The Deep Purple Wine of Cahors
The rolling hills of the Cahors wine region that twist gently along with the River Lot provide the tourist with many photo opportunities: villages beehived around the peaks of small hills, blue sky and vine-covered expanses, castles tucked neatly into hillside folds. It's not surprising that this area attracts huge numbers of visitors and foreigners looking to buy retirement homes abroad!
The Cahors vineyards date back to the Roman occupation. This makes them among the oldest in France along with Gaillac vineyards to the southeast.

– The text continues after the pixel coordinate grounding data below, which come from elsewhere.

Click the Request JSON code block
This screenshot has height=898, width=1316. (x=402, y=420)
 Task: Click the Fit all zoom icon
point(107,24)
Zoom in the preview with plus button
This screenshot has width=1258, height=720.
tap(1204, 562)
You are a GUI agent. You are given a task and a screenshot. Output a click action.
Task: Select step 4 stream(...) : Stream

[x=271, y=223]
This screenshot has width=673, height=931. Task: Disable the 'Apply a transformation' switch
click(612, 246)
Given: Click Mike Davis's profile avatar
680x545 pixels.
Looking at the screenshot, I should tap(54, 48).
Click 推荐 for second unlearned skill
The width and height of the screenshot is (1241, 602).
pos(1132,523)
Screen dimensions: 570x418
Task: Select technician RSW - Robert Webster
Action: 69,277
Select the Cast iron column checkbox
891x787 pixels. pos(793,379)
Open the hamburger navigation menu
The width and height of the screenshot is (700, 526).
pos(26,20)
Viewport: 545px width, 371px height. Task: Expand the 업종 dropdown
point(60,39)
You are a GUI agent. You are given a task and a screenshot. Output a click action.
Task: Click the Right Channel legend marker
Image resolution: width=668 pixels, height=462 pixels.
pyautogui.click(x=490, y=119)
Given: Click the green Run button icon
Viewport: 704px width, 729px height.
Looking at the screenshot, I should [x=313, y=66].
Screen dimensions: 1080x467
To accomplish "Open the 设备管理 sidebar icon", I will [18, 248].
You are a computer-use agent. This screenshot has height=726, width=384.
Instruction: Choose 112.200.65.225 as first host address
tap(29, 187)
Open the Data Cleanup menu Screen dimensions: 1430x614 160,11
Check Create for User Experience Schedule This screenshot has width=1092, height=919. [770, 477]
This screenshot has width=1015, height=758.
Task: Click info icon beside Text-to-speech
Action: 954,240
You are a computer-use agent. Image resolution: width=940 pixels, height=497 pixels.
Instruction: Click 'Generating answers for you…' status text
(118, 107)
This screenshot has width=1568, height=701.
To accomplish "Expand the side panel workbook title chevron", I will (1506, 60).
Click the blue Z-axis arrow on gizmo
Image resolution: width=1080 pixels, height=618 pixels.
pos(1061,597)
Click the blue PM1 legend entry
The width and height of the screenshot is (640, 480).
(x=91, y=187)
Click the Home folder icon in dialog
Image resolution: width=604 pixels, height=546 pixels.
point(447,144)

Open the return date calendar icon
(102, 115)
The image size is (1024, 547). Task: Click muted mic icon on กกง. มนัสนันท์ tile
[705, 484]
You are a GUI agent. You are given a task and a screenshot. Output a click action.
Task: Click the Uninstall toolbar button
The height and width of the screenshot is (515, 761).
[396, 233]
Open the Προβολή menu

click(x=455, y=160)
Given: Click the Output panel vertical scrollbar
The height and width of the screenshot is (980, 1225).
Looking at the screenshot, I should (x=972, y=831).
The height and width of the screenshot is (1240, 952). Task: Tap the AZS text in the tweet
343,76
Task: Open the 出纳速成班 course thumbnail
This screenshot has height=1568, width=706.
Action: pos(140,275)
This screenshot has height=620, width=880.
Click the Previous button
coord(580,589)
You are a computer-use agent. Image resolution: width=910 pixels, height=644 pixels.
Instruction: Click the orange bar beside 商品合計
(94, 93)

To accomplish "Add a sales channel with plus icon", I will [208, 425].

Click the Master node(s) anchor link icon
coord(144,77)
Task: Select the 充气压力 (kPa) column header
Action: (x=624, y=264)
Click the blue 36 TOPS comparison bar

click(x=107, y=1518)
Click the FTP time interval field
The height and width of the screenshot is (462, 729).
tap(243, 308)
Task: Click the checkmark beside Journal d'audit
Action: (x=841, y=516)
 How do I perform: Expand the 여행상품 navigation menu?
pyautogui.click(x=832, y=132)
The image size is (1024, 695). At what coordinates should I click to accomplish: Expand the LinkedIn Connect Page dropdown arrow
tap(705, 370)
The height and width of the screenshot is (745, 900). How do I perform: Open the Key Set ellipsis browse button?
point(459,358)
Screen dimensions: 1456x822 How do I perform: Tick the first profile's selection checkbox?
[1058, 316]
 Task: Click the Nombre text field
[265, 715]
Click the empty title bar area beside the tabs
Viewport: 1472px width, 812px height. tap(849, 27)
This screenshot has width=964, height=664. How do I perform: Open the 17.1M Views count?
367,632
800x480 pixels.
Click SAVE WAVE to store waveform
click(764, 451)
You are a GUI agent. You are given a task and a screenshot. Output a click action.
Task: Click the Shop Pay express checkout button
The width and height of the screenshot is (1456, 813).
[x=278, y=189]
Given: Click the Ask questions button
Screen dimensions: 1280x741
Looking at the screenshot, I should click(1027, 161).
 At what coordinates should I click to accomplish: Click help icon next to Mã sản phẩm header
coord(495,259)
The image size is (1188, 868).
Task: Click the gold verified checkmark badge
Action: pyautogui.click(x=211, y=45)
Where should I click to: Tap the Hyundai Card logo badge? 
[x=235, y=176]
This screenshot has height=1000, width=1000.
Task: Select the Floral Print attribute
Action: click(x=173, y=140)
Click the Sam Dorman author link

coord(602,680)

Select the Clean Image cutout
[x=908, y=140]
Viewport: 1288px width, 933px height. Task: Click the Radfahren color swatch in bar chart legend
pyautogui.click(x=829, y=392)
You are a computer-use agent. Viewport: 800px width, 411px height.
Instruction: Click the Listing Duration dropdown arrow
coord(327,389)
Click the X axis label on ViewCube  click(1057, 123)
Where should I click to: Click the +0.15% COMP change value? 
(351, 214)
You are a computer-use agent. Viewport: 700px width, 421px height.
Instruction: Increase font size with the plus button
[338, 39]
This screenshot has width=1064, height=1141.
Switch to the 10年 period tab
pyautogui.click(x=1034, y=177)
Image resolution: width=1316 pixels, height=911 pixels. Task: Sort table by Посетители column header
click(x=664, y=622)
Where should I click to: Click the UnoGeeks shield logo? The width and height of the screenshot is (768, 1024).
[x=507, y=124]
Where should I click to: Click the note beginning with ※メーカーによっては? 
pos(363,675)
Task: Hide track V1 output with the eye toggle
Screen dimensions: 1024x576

Their history since then has certainly been noteworthy. Vignerons from Cahors were called to Avignon by Pope John Paul XXII in the 15th century to take care of the vines at Châteauneuf-du-Pape. François I had Malbec vines from Cahors planted at his palace in Fontainebleu. Russian Tsar Peter the Great treated his delicate stomach with Cahors and served it to distinguished guests, while the Russian Orthodox church even used wine from Cahors during communion.
Malbec is a red grape also known as Cot and Auxerrois. Wines carrying the Cahors appelation must be made with 70% Malbec, making it the grape of Cahors. Once used as the backbone for many Bordeaux wines, this thick-skinned, late-ripening grape produces deeply colored wines like its cousinTannat. Malbec is grown widely in Argentina and in small quantities in California.
The red wines from Cahors are generally powerful and robust, and deep in color. Indeed, the British once nicknamed wine from the region the black wine.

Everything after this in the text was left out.